Task statement
Please convert the data below into a Markdown table with the columns "Row" and "Line": each nonblank line gets its own row, numbered in order, and blank lines are omitted.
⟨
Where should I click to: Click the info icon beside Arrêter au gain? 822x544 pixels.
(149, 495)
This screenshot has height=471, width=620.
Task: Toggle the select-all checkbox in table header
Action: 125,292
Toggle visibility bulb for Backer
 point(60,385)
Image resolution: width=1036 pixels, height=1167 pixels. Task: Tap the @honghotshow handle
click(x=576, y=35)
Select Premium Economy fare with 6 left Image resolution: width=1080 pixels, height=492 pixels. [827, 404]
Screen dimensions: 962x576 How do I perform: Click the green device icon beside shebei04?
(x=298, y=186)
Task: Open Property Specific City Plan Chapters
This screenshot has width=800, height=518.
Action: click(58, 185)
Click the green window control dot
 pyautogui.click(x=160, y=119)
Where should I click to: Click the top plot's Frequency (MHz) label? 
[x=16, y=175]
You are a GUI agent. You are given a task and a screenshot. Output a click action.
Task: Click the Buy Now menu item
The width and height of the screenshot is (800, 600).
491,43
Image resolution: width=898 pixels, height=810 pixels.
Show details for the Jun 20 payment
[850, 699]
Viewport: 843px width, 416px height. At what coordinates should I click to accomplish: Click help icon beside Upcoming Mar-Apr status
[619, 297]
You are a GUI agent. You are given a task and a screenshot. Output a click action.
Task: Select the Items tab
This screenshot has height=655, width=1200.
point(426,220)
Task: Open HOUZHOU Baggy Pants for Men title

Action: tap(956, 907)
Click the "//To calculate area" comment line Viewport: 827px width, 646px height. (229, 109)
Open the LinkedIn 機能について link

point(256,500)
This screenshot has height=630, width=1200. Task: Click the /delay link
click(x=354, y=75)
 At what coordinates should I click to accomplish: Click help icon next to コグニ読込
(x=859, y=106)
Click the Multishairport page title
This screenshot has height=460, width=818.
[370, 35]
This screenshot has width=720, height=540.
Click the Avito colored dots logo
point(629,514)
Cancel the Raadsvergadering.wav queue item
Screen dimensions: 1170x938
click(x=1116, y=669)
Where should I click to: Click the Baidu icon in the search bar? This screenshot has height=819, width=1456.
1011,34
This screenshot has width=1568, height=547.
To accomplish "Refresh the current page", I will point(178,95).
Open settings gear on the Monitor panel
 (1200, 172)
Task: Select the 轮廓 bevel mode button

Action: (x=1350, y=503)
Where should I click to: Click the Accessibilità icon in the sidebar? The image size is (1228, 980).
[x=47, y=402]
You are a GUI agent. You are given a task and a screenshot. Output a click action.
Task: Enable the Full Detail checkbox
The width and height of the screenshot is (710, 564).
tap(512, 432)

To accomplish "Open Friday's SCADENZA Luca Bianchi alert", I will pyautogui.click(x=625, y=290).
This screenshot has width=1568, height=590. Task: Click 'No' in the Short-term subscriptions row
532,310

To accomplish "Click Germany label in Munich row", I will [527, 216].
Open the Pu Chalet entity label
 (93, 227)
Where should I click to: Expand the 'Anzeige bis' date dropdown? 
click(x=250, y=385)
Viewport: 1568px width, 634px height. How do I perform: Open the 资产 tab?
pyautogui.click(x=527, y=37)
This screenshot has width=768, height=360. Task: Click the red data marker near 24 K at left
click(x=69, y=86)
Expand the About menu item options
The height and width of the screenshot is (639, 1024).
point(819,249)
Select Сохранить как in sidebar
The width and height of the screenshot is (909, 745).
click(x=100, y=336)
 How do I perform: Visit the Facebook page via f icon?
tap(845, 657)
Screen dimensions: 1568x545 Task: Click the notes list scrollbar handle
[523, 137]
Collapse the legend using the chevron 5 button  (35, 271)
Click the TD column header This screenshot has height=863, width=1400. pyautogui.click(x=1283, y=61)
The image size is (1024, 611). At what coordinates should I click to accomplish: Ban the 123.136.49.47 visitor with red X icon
⟩
Correct output
| Row | Line |
|---|---|
| 1 | Where should I click to: Click the info icon beside Arrêter au gain? 822x544 pixels. |
| 2 | (149, 495) |
| 3 | This screenshot has height=471, width=620. |
| 4 | Task: Toggle the select-all checkbox in table header |
| 5 | Action: 125,292 |
| 6 | Toggle visibility bulb for Backer |
| 7 |  point(60,385) |
| 8 | Image resolution: width=1036 pixels, height=1167 pixels. Task: Tap the @honghotshow handle |
| 9 | click(x=576, y=35) |
| 10 | Select Premium Economy fare with 6 left Image resolution: width=1080 pixels, height=492 pixels. [827, 404] |
| 11 | Screen dimensions: 962x576 How do I perform: Click the green device icon beside shebei04? |
| 12 | (x=298, y=186) |
| 13 | Task: Open Property Specific City Plan Chapters |
| 14 | This screenshot has width=800, height=518. |
| 15 | Action: click(58, 185) |
| 16 | Click the green window control dot |
| 17 |  pyautogui.click(x=160, y=119) |
| 18 | Where should I click to: Click the top plot's Frequency (MHz) label?  |
| 19 | [x=16, y=175] |
| 20 | You are a GUI agent. You are given a task and a screenshot. Output a click action. |
| 21 | Task: Click the Buy Now menu item |
| 22 | The width and height of the screenshot is (800, 600). |
| 23 | 491,43 |
| 24 | Image resolution: width=898 pixels, height=810 pixels. |
| 25 | Show details for the Jun 20 payment |
| 26 | [850, 699] |
| 27 | Viewport: 843px width, 416px height. At what coordinates should I click to accomplish: Click help icon beside Upcoming Mar-Apr status |
| 28 | [619, 297] |
| 29 | You are a GUI agent. You are given a task and a screenshot. Output a click action. |
| 30 | Task: Select the Items tab |
| 31 | This screenshot has height=655, width=1200. |
| 32 | point(426,220) |
| 33 | Task: Open HOUZHOU Baggy Pants for Men title |
| 34 | Action: tap(956, 907) |
| 35 | Click the "//To calculate area" comment line Viewport: 827px width, 646px height. (229, 109) |
| 36 | Open the LinkedIn 機能について link |
| 37 | point(256,500) |
| 38 | This screenshot has height=630, width=1200. Task: Click the /delay link |
| 39 | click(x=354, y=75) |
| 40 |  At what coordinates should I click to accomplish: Click help icon next to コグニ読込 |
| 41 | (x=859, y=106) |
| 42 | Click the Multishairport page title |
| 43 | This screenshot has height=460, width=818. |
| 44 | [370, 35] |
| 45 | This screenshot has width=720, height=540. |
| 46 | Click the Avito colored dots logo |
| 47 | point(629,514) |
| 48 | Cancel the Raadsvergadering.wav queue item |
| 49 | Screen dimensions: 1170x938 |
| 50 | click(x=1116, y=669) |
| 51 | Where should I click to: Click the Baidu icon in the search bar? This screenshot has height=819, width=1456. |
| 52 | 1011,34 |
| 53 | This screenshot has width=1568, height=547. |
| 54 | To accomplish "Refresh the current page", I will point(178,95). |
| 55 | Open settings gear on the Monitor panel |
| 56 |  (1200, 172) |
| 57 | Task: Select the 轮廓 bevel mode button |
| 58 | Action: (x=1350, y=503) |
| 59 | Where should I click to: Click the Accessibilità icon in the sidebar? The image size is (1228, 980). |
| 60 | [x=47, y=402] |
| 61 | You are a GUI agent. You are given a task and a screenshot. Output a click action. |
| 62 | Task: Enable the Full Detail checkbox |
| 63 | The width and height of the screenshot is (710, 564). |
| 64 | tap(512, 432) |
| 65 | To accomplish "Open Friday's SCADENZA Luca Bianchi alert", I will pyautogui.click(x=625, y=290). |
| 66 | This screenshot has width=1568, height=590. Task: Click 'No' in the Short-term subscriptions row |
| 67 | 532,310 |
| 68 | To accomplish "Click Germany label in Munich row", I will [527, 216]. |
| 69 | Open the Pu Chalet entity label |
| 70 |  (93, 227) |
| 71 | Where should I click to: Expand the 'Anzeige bis' date dropdown?  |
| 72 | click(x=250, y=385) |
| 73 | Viewport: 1568px width, 634px height. How do I perform: Open the 资产 tab? |
| 74 | pyautogui.click(x=527, y=37) |
| 75 | This screenshot has width=768, height=360. Task: Click the red data marker near 24 K at left |
| 76 | click(x=69, y=86) |
| 77 | Expand the About menu item options |
| 78 | The height and width of the screenshot is (639, 1024). |
| 79 | point(819,249) |
| 80 | Select Сохранить как in sidebar |
| 81 | The width and height of the screenshot is (909, 745). |
| 82 | click(x=100, y=336) |
| 83 |  How do I perform: Visit the Facebook page via f icon? |
| 84 | tap(845, 657) |
| 85 | Screen dimensions: 1568x545 Task: Click the notes list scrollbar handle |
| 86 | [523, 137] |
| 87 | Collapse the legend using the chevron 5 button  (35, 271) |
| 88 | Click the TD column header This screenshot has height=863, width=1400. pyautogui.click(x=1283, y=61) |
| 89 | The image size is (1024, 611). At what coordinates should I click to accomplish: Ban the 123.136.49.47 visitor with red X icon |